* _Work request_: Would you return the lines between the one holding "AMD: Ryzen 9800X3D CPU’s Demand Higher Than Expected (99, 1849)" and the one holding "[OurDigiTech] (53, 15)", inclusive, and only those, exactly as they stand in the listing below?

** Given entries follows **

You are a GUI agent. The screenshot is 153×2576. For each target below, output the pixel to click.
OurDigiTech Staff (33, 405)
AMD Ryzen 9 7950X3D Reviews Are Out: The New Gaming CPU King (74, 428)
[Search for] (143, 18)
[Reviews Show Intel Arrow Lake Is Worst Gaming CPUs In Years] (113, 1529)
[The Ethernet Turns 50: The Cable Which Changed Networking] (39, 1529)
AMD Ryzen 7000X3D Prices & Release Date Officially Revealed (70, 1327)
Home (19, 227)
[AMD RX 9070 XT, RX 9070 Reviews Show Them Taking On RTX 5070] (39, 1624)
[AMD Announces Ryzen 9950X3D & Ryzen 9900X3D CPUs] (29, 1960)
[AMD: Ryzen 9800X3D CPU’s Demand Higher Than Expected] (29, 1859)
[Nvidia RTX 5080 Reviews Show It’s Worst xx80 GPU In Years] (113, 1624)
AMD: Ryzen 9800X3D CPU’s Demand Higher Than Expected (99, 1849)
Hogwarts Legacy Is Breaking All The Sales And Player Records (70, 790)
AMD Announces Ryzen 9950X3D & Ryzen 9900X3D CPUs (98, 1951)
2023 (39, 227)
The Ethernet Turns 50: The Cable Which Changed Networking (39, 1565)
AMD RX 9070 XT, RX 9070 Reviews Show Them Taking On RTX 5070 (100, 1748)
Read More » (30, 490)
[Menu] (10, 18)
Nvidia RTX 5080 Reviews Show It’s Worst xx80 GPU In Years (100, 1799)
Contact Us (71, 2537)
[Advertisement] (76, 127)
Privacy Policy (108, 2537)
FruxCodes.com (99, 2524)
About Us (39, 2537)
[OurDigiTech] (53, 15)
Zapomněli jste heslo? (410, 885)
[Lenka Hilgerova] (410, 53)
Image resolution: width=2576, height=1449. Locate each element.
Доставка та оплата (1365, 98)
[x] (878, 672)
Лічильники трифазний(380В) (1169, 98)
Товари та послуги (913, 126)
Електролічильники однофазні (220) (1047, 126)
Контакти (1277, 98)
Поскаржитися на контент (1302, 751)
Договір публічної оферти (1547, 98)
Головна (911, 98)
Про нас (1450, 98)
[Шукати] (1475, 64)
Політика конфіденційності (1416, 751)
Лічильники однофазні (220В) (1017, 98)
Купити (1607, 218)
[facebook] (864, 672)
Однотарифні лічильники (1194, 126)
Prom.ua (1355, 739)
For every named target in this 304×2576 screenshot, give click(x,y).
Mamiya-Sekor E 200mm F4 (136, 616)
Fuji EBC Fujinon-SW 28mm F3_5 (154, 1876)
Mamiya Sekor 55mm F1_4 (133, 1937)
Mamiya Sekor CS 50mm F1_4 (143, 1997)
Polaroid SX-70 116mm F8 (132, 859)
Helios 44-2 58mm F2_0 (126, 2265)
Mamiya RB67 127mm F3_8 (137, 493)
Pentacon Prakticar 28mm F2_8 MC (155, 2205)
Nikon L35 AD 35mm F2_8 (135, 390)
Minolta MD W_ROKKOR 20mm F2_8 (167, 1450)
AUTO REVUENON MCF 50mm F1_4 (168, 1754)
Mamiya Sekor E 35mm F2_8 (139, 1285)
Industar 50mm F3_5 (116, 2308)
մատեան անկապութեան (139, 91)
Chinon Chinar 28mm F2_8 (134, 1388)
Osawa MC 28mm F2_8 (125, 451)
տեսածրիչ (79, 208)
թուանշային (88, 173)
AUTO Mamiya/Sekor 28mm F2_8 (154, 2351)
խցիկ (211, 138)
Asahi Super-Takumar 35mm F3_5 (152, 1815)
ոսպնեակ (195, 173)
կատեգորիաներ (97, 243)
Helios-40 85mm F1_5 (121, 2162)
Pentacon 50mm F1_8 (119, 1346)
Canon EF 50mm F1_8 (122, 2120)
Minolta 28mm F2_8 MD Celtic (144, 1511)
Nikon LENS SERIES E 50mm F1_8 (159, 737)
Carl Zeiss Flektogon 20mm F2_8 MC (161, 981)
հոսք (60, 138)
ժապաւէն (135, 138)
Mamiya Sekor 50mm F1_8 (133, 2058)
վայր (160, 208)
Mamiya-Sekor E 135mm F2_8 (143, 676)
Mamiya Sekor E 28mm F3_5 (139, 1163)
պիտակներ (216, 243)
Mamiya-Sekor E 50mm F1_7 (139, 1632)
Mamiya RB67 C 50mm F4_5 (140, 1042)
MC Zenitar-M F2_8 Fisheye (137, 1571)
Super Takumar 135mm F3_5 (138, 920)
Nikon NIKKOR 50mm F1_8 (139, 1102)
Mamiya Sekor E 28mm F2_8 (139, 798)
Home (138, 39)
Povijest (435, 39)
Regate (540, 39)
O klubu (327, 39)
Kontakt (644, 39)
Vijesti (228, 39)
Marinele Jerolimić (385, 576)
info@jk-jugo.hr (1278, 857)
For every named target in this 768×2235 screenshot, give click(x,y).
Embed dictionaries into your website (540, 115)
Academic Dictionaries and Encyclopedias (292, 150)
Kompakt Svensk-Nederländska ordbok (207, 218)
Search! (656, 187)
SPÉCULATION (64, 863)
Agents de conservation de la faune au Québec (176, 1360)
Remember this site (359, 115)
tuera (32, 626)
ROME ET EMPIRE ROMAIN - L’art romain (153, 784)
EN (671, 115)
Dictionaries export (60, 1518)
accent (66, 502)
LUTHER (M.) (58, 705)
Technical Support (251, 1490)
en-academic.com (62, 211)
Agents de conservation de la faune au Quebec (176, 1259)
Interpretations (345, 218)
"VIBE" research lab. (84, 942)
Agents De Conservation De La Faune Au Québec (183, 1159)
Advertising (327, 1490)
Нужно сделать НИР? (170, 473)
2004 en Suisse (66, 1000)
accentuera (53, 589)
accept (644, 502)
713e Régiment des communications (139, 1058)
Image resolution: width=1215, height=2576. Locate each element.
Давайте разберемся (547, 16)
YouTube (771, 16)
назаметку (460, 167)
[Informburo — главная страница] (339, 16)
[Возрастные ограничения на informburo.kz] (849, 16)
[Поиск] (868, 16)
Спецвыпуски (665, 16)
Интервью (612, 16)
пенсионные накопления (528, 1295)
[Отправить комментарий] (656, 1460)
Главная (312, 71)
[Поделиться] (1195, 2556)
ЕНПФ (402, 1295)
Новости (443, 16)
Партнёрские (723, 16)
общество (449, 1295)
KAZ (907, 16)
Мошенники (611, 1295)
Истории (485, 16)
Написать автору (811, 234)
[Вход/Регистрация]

** End of Given entries **

* _Answer to this task_:
AMD: Ryzen 9800X3D CPU’s Demand Higher Than Expected (99, 1849)
Hogwarts Legacy Is Breaking All The Sales And Player Records (70, 790)
AMD Announces Ryzen 9950X3D & Ryzen 9900X3D CPUs (98, 1951)
2023 (39, 227)
The Ethernet Turns 50: The Cable Which Changed Networking (39, 1565)
AMD RX 9070 XT, RX 9070 Reviews Show Them Taking On RTX 5070 (100, 1748)
Read More » (30, 490)
[Menu] (10, 18)
Nvidia RTX 5080 Reviews Show It’s Worst xx80 GPU In Years (100, 1799)
Contact Us (71, 2537)
[Advertisement] (76, 127)
Privacy Policy (108, 2537)
FruxCodes.com (99, 2524)
About Us (39, 2537)
[OurDigiTech] (53, 15)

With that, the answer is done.